Sempat menolak tantangan GM Susanto Megaranto dan IM Anjas Novita, kini Dewa Kipas secara resmi akan berduel di papan catur sungguhan.
Baca juga: Alasan Chess.com Yakin Dewa Kipas Melakukan Kecurangan
Dia akan berduel dengan Irene Sukandar yang difasilitasi Deddy Corbuzier dan akan disiarkan langsung viar YouTube miliknya, Senin (22/3/2021).
Nama GM Irene Sukandar sendiri sudah tak asing di dunia catur nasional hingga internasional. Lalu, bagaimana sepak terjangnya?
Menurut Harian Kompas pada 11 November 2014, Irene Kharisma Sukandar adalah seorang pecatur putri yang lahir di Jakarta, 7 April 1992.
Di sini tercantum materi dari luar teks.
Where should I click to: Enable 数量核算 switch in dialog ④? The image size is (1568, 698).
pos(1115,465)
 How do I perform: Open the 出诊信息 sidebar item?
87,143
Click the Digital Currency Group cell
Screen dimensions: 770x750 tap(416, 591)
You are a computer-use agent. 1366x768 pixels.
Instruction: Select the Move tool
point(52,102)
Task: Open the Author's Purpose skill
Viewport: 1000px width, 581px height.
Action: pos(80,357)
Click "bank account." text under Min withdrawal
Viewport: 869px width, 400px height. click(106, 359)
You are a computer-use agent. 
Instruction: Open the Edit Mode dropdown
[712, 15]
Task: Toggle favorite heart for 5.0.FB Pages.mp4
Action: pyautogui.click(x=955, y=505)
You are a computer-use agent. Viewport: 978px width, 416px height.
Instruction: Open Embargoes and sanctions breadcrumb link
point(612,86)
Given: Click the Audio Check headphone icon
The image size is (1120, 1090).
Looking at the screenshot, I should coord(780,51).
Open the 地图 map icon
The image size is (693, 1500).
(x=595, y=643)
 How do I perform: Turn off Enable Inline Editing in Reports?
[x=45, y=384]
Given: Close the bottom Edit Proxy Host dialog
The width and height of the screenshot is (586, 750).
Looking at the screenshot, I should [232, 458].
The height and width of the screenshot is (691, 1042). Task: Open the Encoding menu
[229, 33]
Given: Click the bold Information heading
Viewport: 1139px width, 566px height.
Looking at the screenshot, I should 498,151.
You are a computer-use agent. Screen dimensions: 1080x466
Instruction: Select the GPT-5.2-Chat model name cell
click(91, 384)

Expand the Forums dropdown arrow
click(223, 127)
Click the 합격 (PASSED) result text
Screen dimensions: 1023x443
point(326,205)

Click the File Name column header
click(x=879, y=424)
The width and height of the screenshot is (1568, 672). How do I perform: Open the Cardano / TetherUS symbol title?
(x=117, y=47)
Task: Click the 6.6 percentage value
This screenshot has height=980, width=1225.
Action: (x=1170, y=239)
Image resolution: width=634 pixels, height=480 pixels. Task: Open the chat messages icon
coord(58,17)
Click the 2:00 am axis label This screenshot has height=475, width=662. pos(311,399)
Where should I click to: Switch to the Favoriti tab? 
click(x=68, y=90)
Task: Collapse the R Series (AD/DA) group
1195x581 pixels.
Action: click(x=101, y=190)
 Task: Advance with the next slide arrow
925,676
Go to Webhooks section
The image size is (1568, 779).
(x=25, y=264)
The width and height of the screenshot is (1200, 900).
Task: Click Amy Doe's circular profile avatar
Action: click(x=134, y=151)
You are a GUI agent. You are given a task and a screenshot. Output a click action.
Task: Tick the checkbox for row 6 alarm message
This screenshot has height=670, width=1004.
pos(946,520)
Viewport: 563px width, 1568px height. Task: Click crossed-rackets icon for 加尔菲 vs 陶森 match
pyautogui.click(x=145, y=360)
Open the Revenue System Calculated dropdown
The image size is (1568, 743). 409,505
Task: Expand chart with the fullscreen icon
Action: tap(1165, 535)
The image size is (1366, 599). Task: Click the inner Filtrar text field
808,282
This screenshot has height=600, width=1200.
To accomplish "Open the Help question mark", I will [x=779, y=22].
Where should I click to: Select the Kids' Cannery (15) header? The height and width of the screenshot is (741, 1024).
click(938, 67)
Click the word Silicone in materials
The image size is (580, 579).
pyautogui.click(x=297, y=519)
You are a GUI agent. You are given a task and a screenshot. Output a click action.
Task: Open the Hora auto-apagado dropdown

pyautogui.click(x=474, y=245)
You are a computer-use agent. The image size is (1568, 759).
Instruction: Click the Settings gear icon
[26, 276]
Awal mula Irene dikenalkan dengan papan catur ketika melihat sang ayah mengajari Kaisar Jenius Hakiki, kakak laki-lakinya, bermain catur.
Baca juga: Bobol Huesca Dua Kali, Messi Punya Akurasi Tinggi ala Dewa Kipas
Irene yang masih berusia 8 tahun juga sering mengantar kakaknya ke sekolah catur tanpa tahu bahwa ia punya bakat dalam bermain catur.
Mulai dari situ, dirinya mulai tertarik melihat jalannya bidak catur. Lalu, sang ayah pun memasukkan dia ke sekolah catur.
Wanita penggemar cerita wayang dan pelajaran sejarah ini mulai berlatih di Sekolah Catur Utut Adianto, Bekasi, sejak 1999.
Irene lalu tumbuh menjadi pecatur putri yang patut diperhitungkan sejak mulai bersekolah catur.
Maklum, karena pecatur yang akan menginjak usia 29 tahun itu selalu berlatih serius dari Senin-Jumat selama tiga hingga empat jam.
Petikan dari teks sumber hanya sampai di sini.